Because our Government needs accurate information to protect our country from the hostile acts of foreign powers, it is necessary to engage in electronic surveillance of the agents of such powers. That is true if the agents are foreigners, as well as in the rare situation that an American citizen is working clandestinely for a foreign power. It would be inappropriate to go beyond the fourth amendment mandate by requiring a judicial role in such matters, for the issues involved are not susceptible to right-or-wrong, judicial-type reasoning.

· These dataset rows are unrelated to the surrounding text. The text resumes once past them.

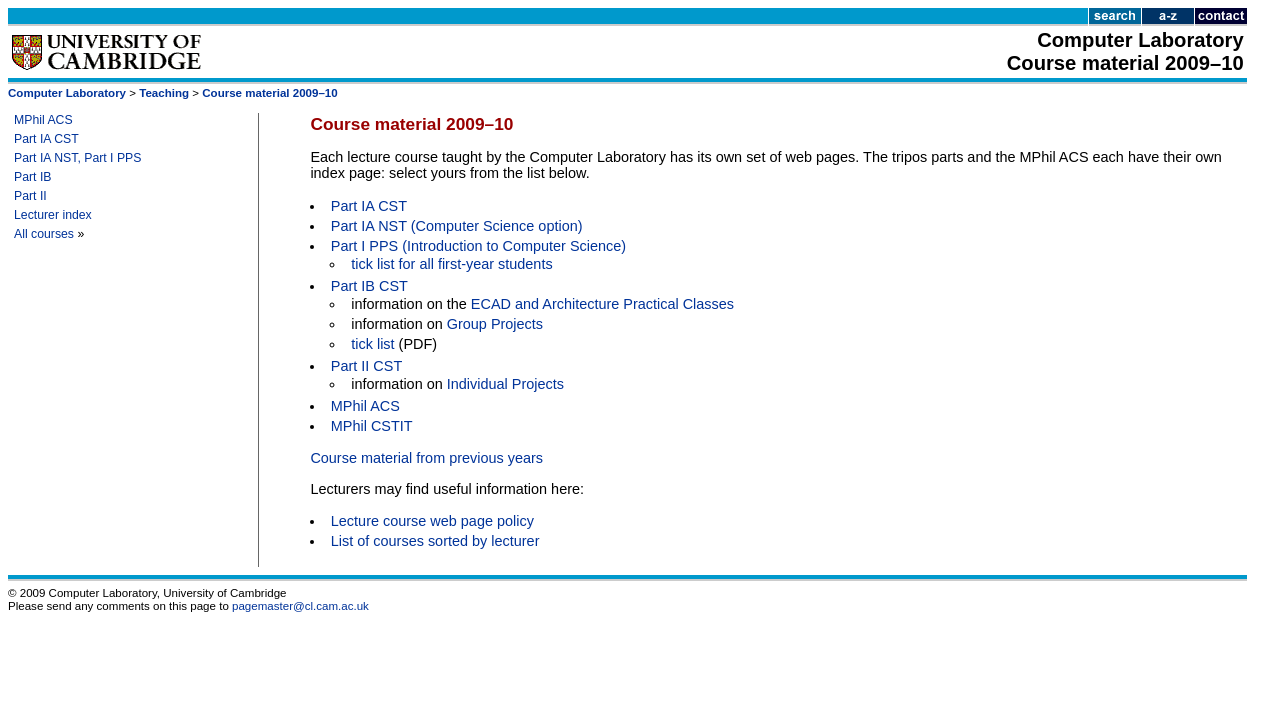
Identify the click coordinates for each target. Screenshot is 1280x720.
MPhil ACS (43, 120)
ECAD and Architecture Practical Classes (602, 304)
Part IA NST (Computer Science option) (457, 226)
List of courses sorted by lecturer (435, 541)
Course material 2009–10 (269, 93)
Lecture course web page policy (432, 521)
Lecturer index (53, 215)
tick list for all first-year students (451, 264)
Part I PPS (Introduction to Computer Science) (478, 246)
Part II (30, 196)
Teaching (164, 93)
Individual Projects (505, 384)
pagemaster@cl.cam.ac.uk (300, 606)
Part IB (33, 177)
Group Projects (495, 324)
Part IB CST (369, 286)
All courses (44, 234)
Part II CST (366, 366)
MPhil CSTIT (372, 426)
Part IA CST (46, 139)
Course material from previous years (426, 458)
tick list (372, 344)
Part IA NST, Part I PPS (77, 158)
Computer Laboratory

Decisions in this area demand complex trade-offs and difficult balancing of priorities. Again quoting Judge Bryan, "It is not at all certain that a judicial officer, even an extremely well-informed one, would be in a position to evaluate the threat posed by certain actions undertaken on behalf of or in collaboration with a foreign state." As envisioned by the Framers of our Constitution, the legislative and executive were to be the political branches, subject to the electorate from time to time. On the other hand, the Framers insulated the judicial branch from political considerations by granting judges life tenure. The former two are to formulate policies, while the courts are assigned the task of resolving cases and controversies by making reference to those policies. That structure should be abided by-and with particular good reason-in the area of national security. As Justice Jackson wrote for the Supreme Court in Chicago Southern v. Waterman Steamship Company, the issues involved "are delicate [and] complex, and involve large elements of prophecy. They are and should be undertaken only by those directly responsible to the people whose welfare they advance or imperil."

TAKING EXCEPTION

Finally, it should be seen that by shifting from the president to the judiciary the responsibility to authorize foreign-intelligence electronic surveillance, the courts become a buffer to executive accountability. If an intelligence agency wants to use electronic surveillance for an improper purpose, an application can be made to a court for authorization. The worst that can happen during the secret proceding is that the application will be denied. But, it appears inevitable that some judgesperhaps by granting too much deference to the intelligence community-might give approval to abusive actions. No matter how clear the mistake might appear upon a more detailed analysis, no executive branch official could be called to task for the abuse. Anyone questioned need only make use of the court order as a shield.